START Extract to read

Story By Donna Cornelius • Photos by Lee Walls Jr.
The living room at this year’s Decorators’ ShowHouse is a room with a view in more ways than one.
Architecturally, the expansive space has a two-story-tall wall of windows that provide a stunning perspective of the patio and gardens. Design-wise, Perry Umphrey has injected the room with his own brand of creative energy. The first thing he did before starting on plans for the room was to look at it from several different angles, he said.
“I stood in the front door, stood on the patio and then stood upstairs and looked,” Umphrey said. “Each view makes an impact.”
The interior designer, who owns Umphrey Interiors, is a familiar name to those who regularly attend the Alabama Symphony Orchestra’s annual fundraiser.
“The first time I did a ShowHouse on my own was in 2001,” he said. “I did it twice as a student when I was in school.”
Before the ShowHouse opens, designers put in requests for the rooms they’d like to decorate.
“The living room was not my first choice because it was so big,” Umphrey said. “I knew it would take a lot of time – and a lot of furniture.”
But Umphrey, who said he was taken with “those beautiful windows” in the living room, set about coming up with a manageable plan.
“First, I intentionally chose pale shades to keep the room light,” he said. “I have pale blue, white, clear and stainless steel plus a little brown instead of gray, which is what I usually use.
“The second thing was that I knew the room had to be divided if you didn’t want it to look like a big hospital waiting room.”

END Extract to read
START Given data

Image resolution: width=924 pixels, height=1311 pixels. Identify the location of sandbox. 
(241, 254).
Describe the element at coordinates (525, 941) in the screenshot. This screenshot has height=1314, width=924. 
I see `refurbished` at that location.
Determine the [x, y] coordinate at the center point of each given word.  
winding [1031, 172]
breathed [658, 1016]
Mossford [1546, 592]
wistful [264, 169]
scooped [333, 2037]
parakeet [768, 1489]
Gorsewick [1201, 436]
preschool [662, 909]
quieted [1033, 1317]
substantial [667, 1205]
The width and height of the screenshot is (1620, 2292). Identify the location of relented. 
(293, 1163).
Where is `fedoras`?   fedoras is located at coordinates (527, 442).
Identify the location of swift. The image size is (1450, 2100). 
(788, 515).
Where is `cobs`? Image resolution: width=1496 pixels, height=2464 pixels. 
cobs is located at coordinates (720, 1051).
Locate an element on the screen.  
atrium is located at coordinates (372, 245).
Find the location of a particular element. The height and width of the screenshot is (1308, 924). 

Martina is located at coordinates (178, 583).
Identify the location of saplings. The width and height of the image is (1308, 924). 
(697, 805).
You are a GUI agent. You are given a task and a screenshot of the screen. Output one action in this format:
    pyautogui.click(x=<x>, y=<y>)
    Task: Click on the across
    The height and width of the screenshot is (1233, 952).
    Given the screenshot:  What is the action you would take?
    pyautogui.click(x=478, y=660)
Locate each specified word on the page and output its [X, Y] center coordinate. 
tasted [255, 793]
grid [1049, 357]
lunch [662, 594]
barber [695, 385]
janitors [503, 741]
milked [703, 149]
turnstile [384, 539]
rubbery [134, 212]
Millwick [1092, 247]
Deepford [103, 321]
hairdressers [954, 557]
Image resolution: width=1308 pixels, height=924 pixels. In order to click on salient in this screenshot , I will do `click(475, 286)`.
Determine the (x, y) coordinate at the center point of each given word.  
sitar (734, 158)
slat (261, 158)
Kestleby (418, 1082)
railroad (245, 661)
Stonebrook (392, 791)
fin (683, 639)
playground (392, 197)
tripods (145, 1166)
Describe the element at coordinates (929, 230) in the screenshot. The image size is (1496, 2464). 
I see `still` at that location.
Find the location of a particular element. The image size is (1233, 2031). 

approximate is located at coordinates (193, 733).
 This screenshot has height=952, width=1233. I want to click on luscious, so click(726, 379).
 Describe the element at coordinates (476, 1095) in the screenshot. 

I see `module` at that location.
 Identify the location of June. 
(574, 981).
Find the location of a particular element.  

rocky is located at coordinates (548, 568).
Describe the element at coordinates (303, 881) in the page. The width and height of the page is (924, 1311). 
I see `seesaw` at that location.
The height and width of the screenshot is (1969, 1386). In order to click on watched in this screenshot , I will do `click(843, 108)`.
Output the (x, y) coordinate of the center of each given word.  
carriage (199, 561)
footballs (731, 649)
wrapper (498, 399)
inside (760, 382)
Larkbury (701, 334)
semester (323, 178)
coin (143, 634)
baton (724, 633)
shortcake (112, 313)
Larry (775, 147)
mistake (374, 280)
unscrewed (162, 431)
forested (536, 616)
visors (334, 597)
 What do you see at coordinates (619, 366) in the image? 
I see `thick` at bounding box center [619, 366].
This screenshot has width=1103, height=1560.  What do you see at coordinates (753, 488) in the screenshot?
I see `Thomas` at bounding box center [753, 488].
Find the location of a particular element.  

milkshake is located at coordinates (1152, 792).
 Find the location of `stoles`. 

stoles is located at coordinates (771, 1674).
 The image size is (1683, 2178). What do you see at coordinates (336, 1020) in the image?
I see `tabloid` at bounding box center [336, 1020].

END Given data

→ **Exercises to complete**
[1] Answer these questions about the ShowHouse living room article:
(a) In what year did Umphrey first do a ShowHouse on his own?
(b) Which color does Umphrey say he usually uses in place of brown?
(c) From which three places did Umphrey look at the room before planning it?
[2] Can you carry on the ShowHouse living room article from where it stops?
The data has nothing to do with any of the tasks.

→ **Answers to the tasks**
[1]
(a) 2001
(b) Gray
(c) The front door, the patio and upstairs

[2]
To that end, he created two separate seating areas. One, in front of the fireplace, includes a microfiber sectional sofa that’s been taken apart. Facing the sofa, which has a metal base, are two armless leather chairs.
The other seating area, with two wooden chairs with slipcovered cushions, faces the patio.
Separating the two sections is a sofa table made of brushed stainless steel. On top of it is a striking horse statue made in Asia from driftwood.
“The horse is the dividing line,” Umphrey said.
The designer said he always pays special attention to artwork when he’s creating a room.
“This room is no different except that I have more photos here,” he said.
One of his favorite photographs is of Penny, a playful dog, atop a rusty Birmingham Hide and Tallow sign.
“If you grew up in Birmingham, you knew Penny,” Umphrey said. “I grew up in Jasper, and when we’d come into Birmingham on Highway 78, that sign was a landmark. When I saw it, I’d know where we were.”
When the sign was taken down, “I panicked,” he said, laughing. But he said he was glad the sign has been restored and is now at Birmingham’s Regions Field.
Another eye-catching piece is an agamograph, a series of images that change at different angles. This kind of work is named after Israeli sculptor Yaacov Agam, who’s known for his optical and kinetic art. A larger example of one of Agam’s creations is across the front of the Callahan Eye Hospital at the University of Alabama at Birmingham.
“My partner, Jim, collects his art,” Umphrey said. “We have nine of his pieces in our foyer.”
One fun photo shows a happy dog diving into water.
“That’s my favorite,” Umphrey said.
While Umphrey said he didn’t set out to have a doggy theme, there’s also a tiny dog statue sitting next to an acrylic pedestal. And in the adjacent bar, he put together a lighthearted poster with photos of dogs paired with drink recipes like the Bloodhound Martini and the Salty Chihuahua.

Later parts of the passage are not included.